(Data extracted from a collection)
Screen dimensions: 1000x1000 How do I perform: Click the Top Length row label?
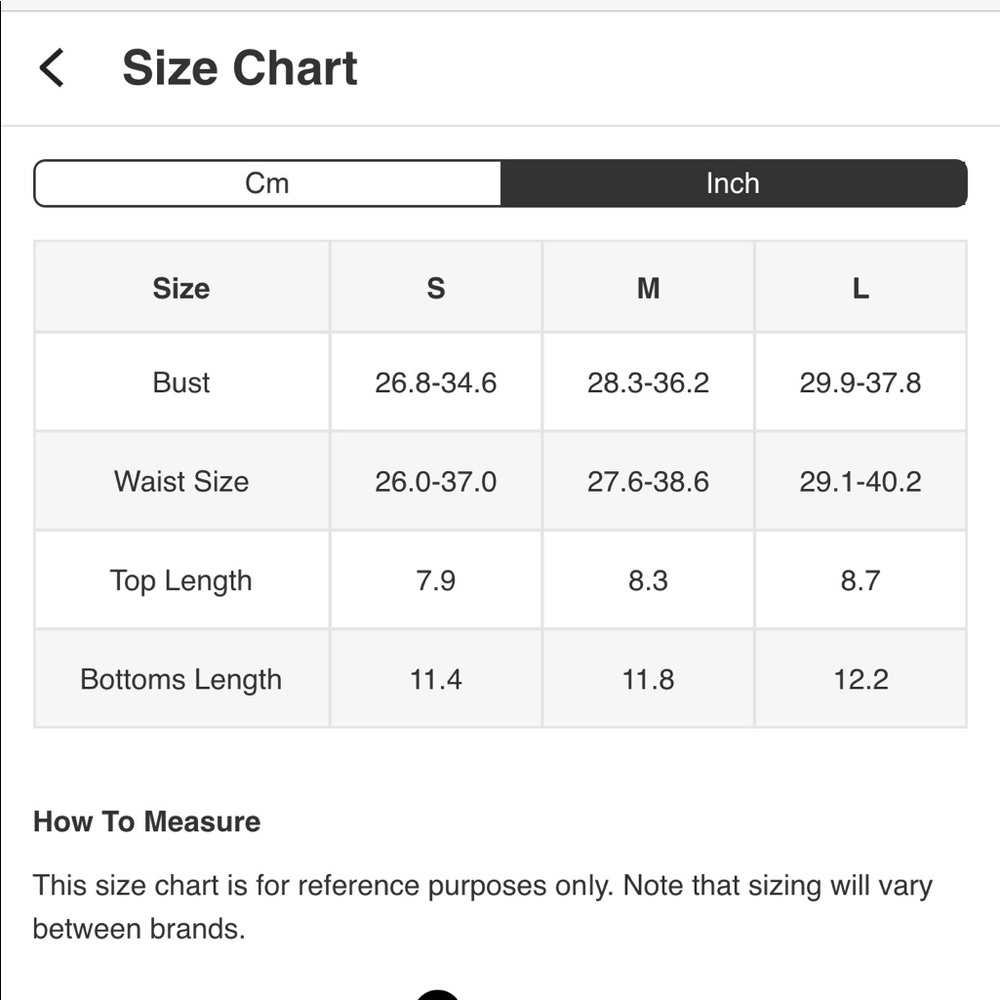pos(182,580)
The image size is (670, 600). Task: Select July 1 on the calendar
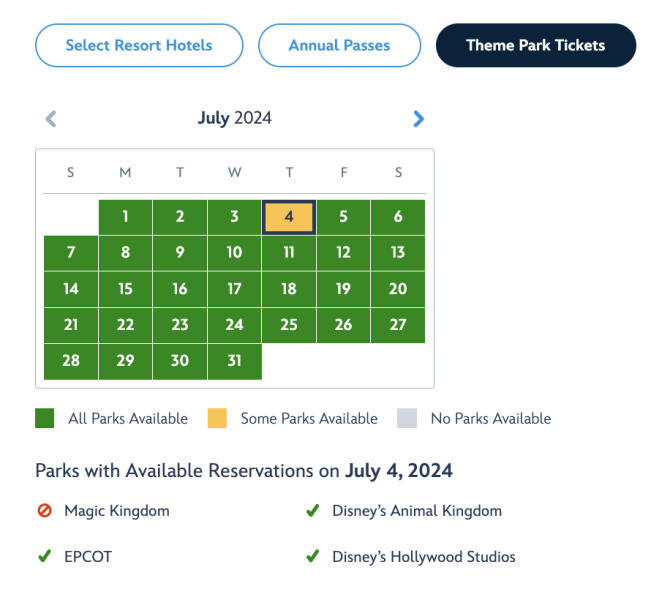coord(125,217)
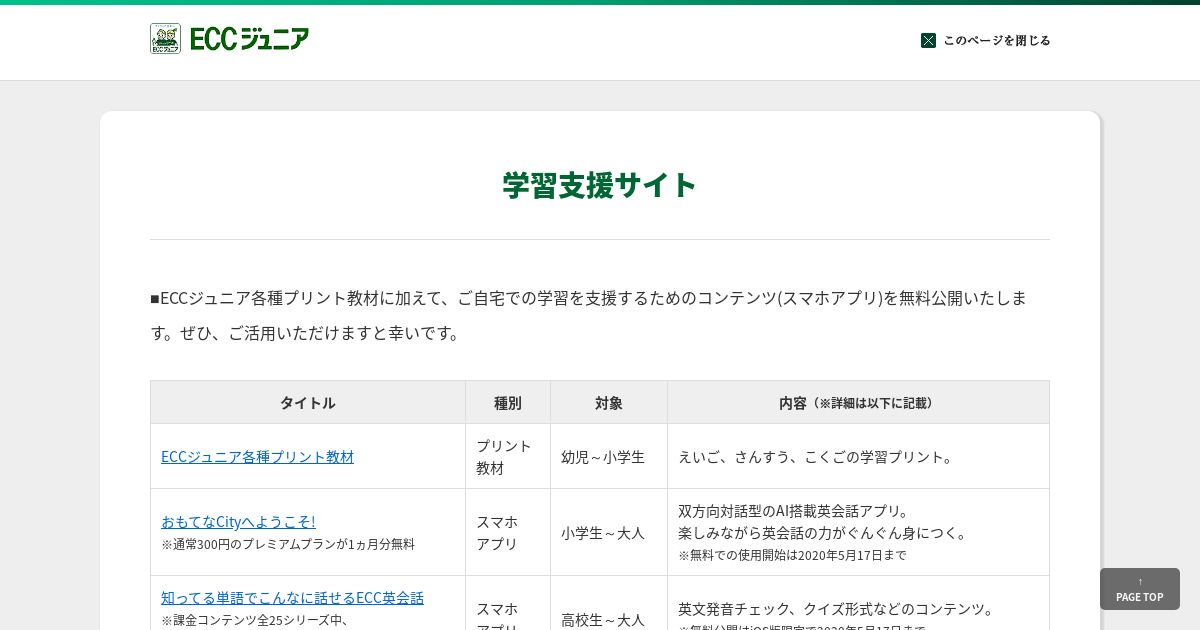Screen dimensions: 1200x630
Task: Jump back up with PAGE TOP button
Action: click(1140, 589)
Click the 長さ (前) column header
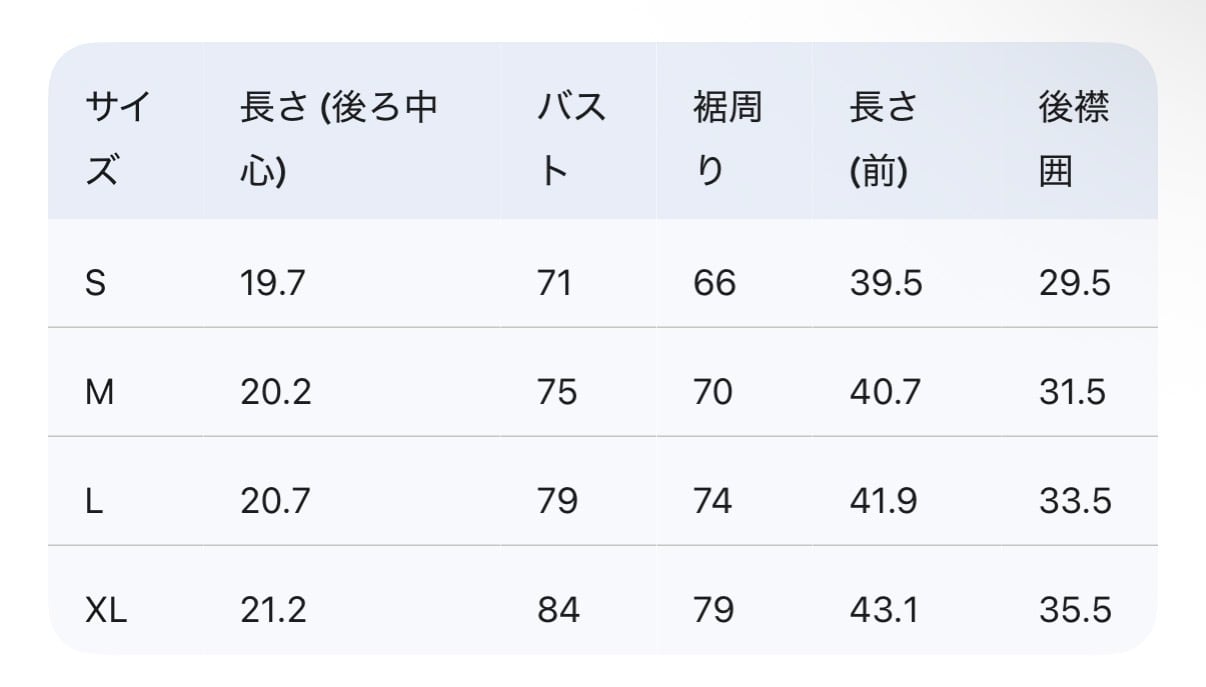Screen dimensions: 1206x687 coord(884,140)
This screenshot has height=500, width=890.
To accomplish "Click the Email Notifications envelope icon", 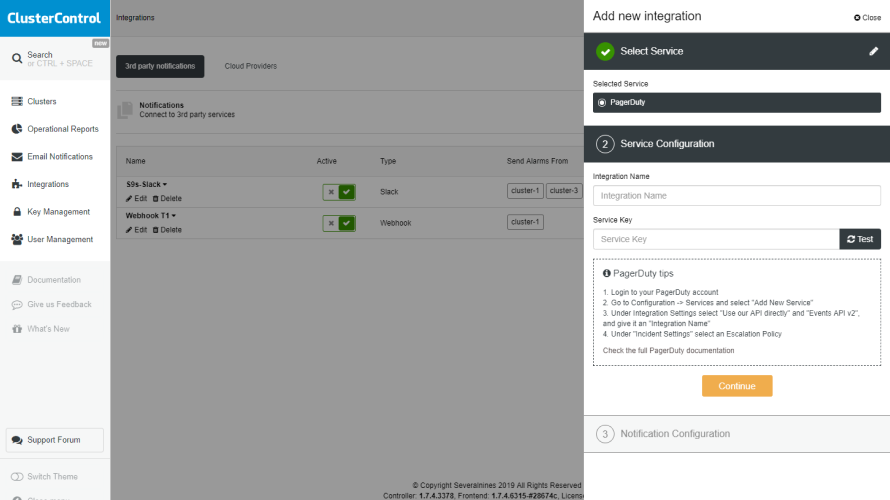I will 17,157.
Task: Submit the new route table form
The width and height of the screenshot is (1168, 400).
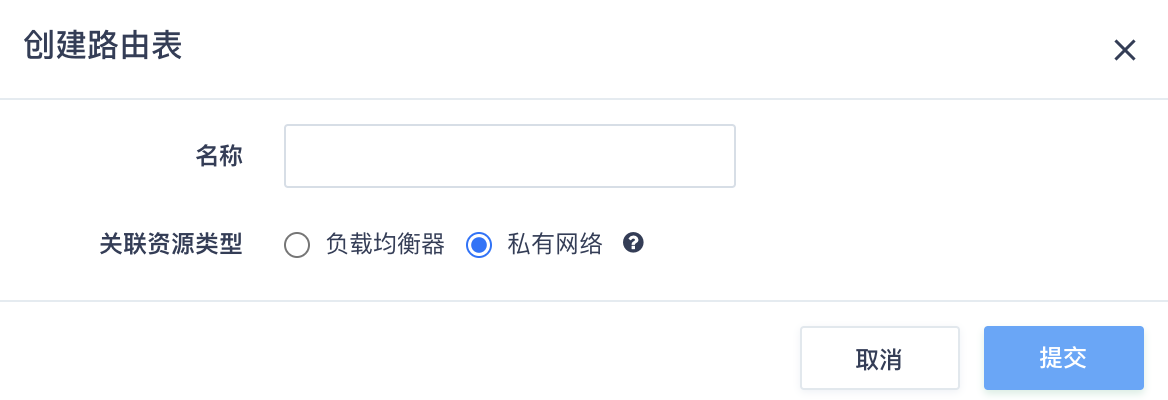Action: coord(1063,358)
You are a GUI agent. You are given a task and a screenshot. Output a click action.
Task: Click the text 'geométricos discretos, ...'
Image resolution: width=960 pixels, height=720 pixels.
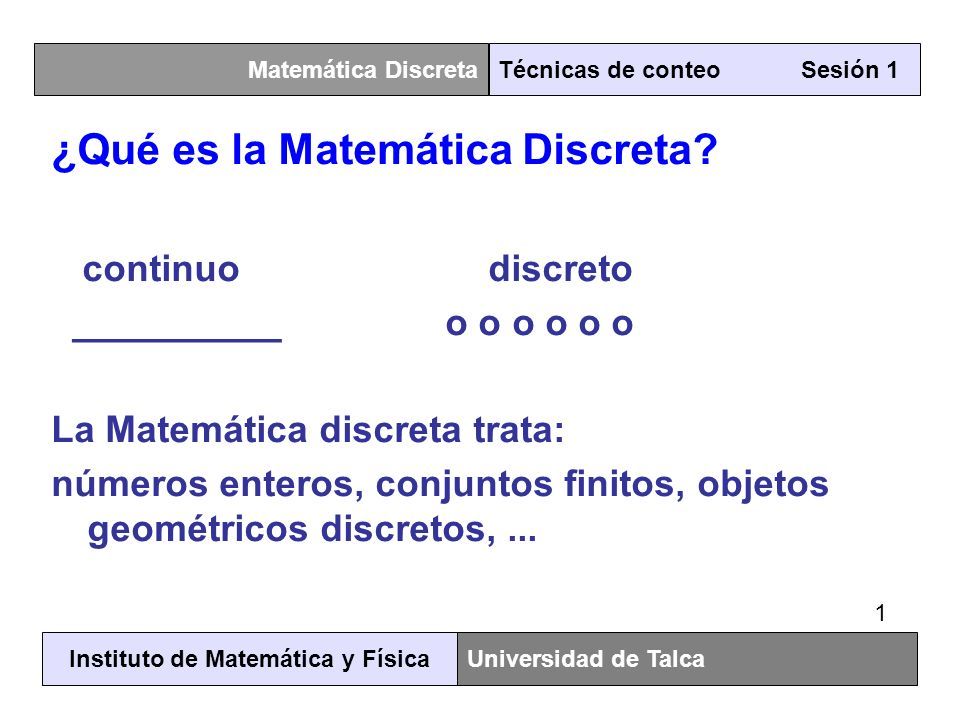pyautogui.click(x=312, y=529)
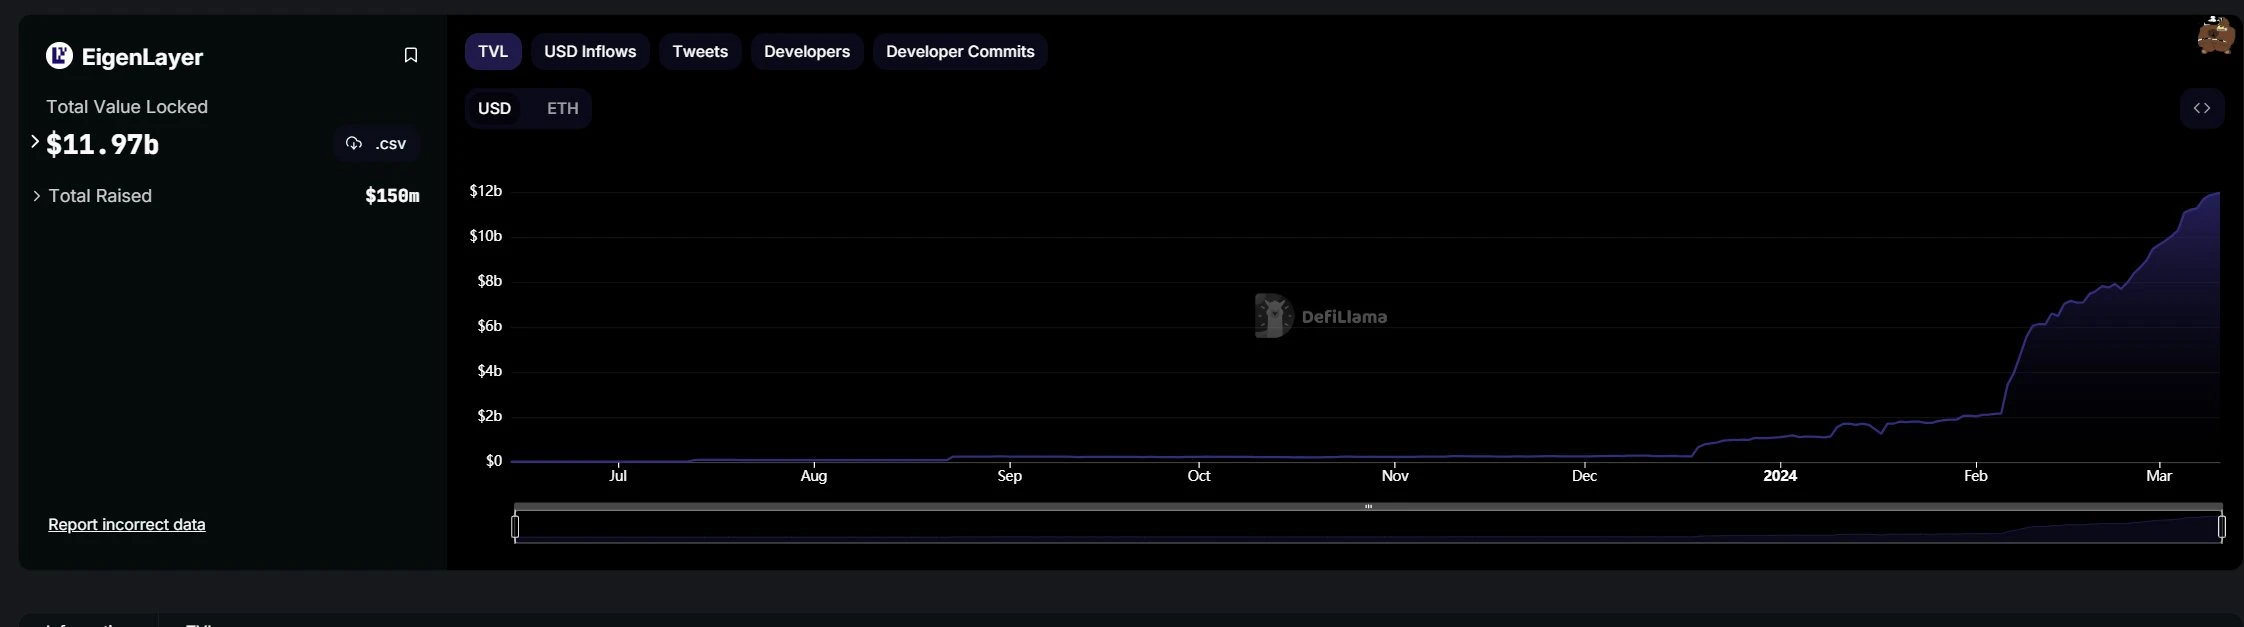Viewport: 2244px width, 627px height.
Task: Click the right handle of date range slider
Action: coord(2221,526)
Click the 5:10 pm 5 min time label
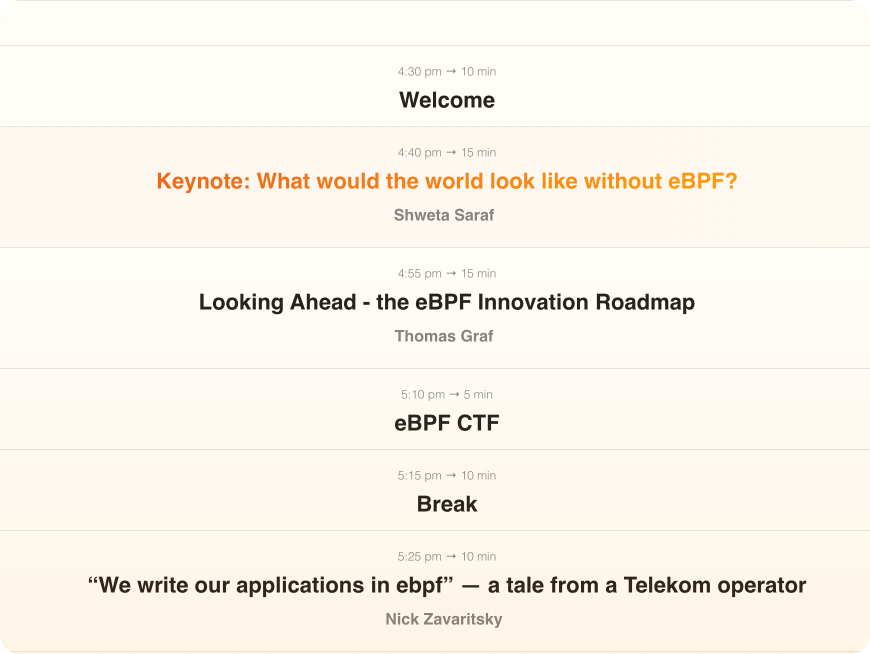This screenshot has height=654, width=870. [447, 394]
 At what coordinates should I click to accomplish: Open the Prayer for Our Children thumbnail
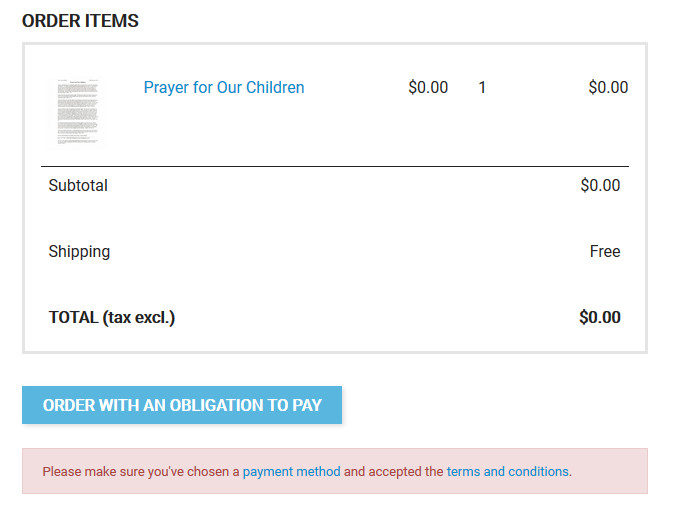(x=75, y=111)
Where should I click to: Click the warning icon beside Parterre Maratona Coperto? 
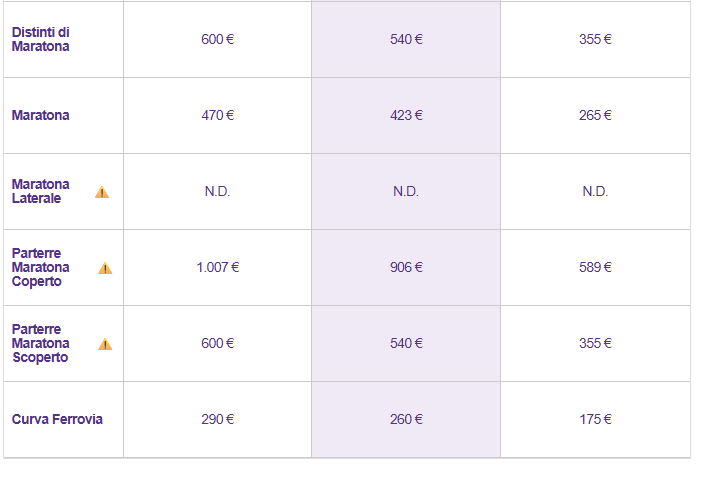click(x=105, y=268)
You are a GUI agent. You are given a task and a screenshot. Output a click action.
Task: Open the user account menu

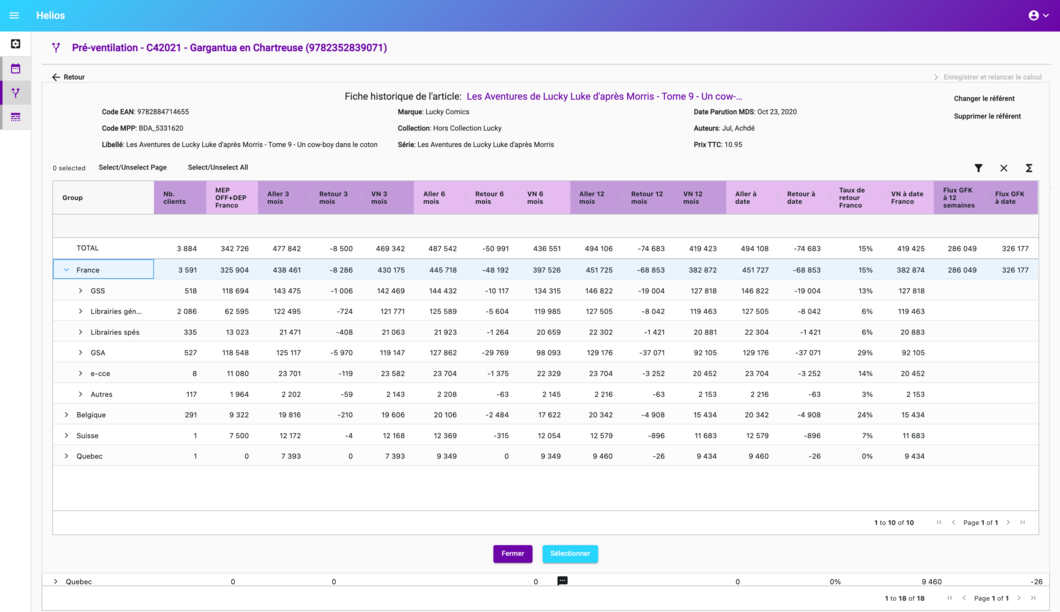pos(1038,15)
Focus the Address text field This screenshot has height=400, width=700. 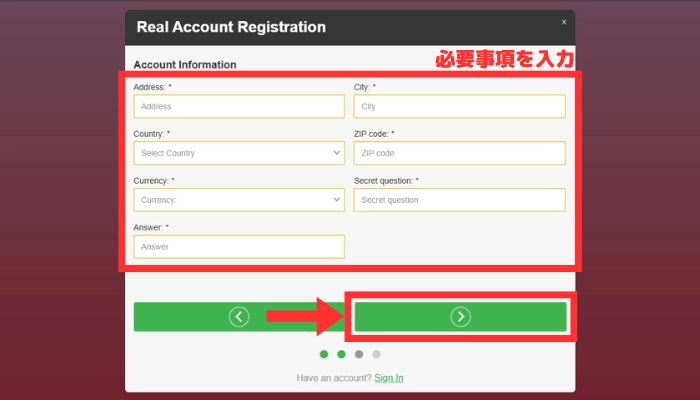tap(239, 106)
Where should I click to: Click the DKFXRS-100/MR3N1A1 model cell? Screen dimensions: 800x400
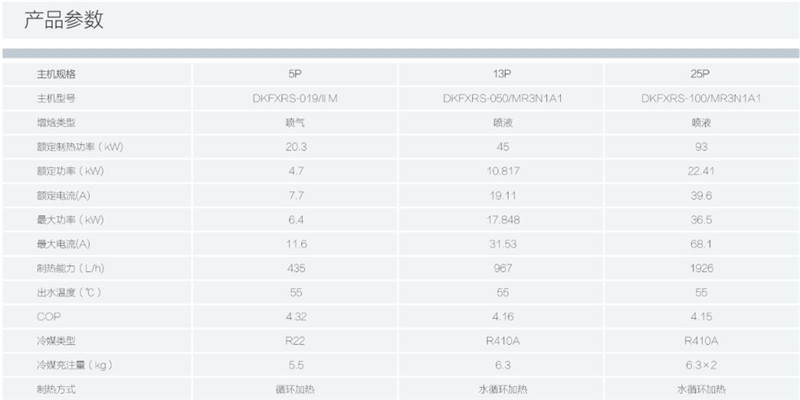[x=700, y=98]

## TASK OBJECTIVE:
An exact transcription is needed, covering the line with "Where should I click to: Click the DKFXRS-100/MR3N1A1" and every line after it to the end of the entries, but not the pictures.

## ANSWER SPACE:
Where should I click to: Click the DKFXRS-100/MR3N1A1 model cell? Screen dimensions: 800x400
[x=700, y=98]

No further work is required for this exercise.